Ein aufeinander aufbauendes, abgestimmtes Vorgehen ist zu fordern:
1. Lebensumstände in den Herkunftsländern verbessern
2. Transitstaaten in Fluchtunterbindung einbeziehen
3. Schlepperlogistik vernichten
4. Rettung auf See
5. Gerechte, europaweite Verteilung.
Dazu muss DEU seinen Einfluss im Sicherheitsrat und der EU einbringen, bei letzterer geht ohne uns nichts, also vorwärts!
@ Klaus-Peter Kaikowsky | 17. Mai 2015 – 11:15
“ … 1. Lebensumstände in den Herkunftsländern verbessern
2. Transitstaaten in Fluchtunterbindung einbeziehen
3. Schlepperlogistik vernichten
4. Rettung auf See
5. Gerechte, europaweite Verteilung.
Dazu muss DEU seinen Einfluss im Sicherheitsrat und der EU einbringen, bei letzterer geht ohne uns nichts, also vorwärts! “
Klingt gut.
Aber geht nicht bei 1. schon das Problem los ?
Entwicklungshilfe, Geldzahlungen etc. landen sehr schnell in den „falschen“ Händen und werden ganz im Sinne einiger weniger für Waffenkäufe und private Bereicherung genutzt, statt dort anzukommen, wo sie wirklich helfen sollen.

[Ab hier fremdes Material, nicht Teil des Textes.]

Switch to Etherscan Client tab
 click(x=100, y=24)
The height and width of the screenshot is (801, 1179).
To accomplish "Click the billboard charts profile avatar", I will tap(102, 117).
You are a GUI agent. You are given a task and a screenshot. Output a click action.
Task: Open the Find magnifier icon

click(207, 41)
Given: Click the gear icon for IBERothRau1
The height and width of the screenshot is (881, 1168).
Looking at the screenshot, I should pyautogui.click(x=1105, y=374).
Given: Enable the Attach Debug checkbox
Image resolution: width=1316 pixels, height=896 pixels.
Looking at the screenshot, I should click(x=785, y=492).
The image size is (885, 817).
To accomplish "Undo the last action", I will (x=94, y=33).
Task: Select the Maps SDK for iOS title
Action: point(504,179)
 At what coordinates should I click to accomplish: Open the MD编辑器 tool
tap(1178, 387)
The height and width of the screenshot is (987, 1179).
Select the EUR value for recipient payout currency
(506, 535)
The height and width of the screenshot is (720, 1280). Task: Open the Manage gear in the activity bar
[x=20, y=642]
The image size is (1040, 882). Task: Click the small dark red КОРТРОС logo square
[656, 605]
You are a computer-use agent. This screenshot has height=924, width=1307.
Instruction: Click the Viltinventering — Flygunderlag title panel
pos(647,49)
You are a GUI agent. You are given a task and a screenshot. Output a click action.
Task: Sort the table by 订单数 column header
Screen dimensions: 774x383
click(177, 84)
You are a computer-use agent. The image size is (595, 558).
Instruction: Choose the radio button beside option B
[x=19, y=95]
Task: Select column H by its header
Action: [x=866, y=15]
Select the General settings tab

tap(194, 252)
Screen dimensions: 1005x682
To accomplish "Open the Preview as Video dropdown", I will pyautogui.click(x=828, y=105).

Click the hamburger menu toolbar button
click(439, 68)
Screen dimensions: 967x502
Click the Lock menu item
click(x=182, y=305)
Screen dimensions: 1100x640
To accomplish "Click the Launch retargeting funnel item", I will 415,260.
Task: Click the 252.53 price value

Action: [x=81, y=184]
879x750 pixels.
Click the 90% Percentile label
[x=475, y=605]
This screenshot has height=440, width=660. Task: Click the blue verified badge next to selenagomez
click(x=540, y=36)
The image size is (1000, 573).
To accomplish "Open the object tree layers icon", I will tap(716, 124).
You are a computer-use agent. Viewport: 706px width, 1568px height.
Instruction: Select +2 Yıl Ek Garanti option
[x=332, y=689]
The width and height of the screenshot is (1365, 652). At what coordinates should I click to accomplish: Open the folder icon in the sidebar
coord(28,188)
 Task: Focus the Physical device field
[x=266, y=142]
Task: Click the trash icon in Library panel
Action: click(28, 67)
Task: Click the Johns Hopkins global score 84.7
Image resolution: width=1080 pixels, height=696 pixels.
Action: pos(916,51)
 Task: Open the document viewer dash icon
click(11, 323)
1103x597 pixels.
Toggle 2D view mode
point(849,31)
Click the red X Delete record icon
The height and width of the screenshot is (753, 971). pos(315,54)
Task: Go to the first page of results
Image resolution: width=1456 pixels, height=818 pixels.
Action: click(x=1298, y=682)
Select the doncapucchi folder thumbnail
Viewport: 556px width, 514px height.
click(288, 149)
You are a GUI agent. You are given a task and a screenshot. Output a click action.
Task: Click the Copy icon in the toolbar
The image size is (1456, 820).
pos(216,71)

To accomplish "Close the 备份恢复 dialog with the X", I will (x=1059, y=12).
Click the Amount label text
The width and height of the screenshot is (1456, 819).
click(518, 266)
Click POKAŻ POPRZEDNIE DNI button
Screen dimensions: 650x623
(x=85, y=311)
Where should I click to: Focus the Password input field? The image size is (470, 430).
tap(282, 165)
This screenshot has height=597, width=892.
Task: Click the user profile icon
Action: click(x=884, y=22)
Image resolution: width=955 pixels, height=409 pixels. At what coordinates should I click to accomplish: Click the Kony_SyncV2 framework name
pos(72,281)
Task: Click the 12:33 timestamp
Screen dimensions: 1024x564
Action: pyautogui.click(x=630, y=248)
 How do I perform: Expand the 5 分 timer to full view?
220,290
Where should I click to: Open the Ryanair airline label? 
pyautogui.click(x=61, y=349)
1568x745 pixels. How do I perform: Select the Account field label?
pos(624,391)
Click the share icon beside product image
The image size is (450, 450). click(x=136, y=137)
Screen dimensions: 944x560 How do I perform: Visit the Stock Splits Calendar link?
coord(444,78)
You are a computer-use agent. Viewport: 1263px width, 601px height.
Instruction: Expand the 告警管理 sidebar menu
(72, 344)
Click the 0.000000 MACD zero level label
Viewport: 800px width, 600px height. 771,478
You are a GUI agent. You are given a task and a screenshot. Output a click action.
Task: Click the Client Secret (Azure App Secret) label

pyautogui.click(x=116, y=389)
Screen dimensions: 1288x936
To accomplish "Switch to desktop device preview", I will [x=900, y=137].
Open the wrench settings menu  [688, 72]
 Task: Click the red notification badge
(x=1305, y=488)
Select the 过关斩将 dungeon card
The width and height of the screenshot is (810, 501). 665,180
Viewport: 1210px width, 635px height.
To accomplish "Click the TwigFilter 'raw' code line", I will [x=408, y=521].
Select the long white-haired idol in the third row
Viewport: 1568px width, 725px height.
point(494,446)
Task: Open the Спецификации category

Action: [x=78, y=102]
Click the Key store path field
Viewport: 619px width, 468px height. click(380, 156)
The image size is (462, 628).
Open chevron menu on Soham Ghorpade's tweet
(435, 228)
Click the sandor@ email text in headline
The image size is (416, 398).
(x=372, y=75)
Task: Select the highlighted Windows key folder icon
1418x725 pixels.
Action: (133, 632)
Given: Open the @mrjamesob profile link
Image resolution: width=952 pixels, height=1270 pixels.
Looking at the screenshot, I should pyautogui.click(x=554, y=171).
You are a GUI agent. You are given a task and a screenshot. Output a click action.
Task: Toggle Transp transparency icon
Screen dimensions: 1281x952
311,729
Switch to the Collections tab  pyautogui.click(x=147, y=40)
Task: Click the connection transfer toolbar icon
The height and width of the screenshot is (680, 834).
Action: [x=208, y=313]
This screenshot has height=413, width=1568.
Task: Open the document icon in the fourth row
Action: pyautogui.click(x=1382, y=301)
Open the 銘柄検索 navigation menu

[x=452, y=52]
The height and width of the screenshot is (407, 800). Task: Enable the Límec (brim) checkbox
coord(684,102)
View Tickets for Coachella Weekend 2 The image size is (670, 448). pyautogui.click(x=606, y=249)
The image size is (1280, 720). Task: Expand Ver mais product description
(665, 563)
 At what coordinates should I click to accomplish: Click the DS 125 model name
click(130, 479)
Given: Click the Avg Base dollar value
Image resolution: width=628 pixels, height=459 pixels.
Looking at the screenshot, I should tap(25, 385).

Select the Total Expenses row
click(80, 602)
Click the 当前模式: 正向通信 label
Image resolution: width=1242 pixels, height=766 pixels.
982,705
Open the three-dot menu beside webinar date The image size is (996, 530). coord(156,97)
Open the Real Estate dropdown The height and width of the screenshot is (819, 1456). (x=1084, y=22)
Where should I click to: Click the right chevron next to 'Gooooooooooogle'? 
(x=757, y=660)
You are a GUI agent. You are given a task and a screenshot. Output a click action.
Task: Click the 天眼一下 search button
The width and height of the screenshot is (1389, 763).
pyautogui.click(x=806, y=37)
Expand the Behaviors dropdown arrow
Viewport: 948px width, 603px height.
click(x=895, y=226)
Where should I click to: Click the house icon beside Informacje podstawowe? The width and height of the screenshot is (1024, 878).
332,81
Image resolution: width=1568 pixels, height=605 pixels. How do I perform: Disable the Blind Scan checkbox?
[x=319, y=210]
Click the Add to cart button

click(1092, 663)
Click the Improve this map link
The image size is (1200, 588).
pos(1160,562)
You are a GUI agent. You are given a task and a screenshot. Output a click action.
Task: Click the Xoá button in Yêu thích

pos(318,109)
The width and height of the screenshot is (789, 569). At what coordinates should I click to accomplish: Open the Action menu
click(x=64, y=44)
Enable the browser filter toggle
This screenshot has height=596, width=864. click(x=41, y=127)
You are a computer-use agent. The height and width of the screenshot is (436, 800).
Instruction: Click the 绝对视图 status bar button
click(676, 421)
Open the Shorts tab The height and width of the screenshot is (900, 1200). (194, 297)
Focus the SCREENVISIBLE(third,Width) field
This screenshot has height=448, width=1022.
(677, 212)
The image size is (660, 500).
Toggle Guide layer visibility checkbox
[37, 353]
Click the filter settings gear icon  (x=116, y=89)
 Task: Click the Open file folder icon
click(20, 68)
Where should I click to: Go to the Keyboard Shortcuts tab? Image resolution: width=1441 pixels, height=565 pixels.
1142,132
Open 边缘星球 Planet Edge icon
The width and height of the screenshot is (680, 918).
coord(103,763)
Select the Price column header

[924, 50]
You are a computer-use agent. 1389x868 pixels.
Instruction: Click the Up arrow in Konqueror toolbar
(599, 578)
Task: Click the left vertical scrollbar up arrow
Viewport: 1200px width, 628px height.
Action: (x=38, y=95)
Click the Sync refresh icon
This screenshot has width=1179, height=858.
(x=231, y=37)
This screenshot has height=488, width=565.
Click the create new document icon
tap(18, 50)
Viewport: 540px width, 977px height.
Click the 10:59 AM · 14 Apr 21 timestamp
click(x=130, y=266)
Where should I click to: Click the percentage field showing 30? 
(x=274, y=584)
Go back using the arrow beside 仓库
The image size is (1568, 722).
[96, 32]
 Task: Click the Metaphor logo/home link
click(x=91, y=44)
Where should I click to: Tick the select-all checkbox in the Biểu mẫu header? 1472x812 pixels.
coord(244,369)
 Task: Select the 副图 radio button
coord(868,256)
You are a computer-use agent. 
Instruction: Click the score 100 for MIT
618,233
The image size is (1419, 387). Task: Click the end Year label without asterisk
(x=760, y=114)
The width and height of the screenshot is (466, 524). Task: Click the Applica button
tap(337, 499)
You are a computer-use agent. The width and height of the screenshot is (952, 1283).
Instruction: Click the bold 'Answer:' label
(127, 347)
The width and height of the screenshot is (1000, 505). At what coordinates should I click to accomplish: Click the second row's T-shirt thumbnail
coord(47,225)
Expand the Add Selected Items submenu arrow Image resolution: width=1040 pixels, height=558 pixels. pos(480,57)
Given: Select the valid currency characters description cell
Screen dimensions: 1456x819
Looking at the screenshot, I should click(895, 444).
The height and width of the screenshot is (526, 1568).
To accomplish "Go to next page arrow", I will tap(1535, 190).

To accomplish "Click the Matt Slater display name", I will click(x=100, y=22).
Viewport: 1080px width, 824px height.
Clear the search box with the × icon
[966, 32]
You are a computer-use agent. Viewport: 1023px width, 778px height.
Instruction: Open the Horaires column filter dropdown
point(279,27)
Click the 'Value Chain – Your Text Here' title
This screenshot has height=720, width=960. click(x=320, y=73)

Und wenn in diversen Ländern neben Korruption und Vetternwirtschaft auch noch völlig unklare politische Strukturen und Machtverhältnisse herrschen, wird es immens schwer, dafür zu sorgen, daß es den Ärmsten der Armen auch nur andeutungsweise besser geht statt denen, die ohnehin bestens leben.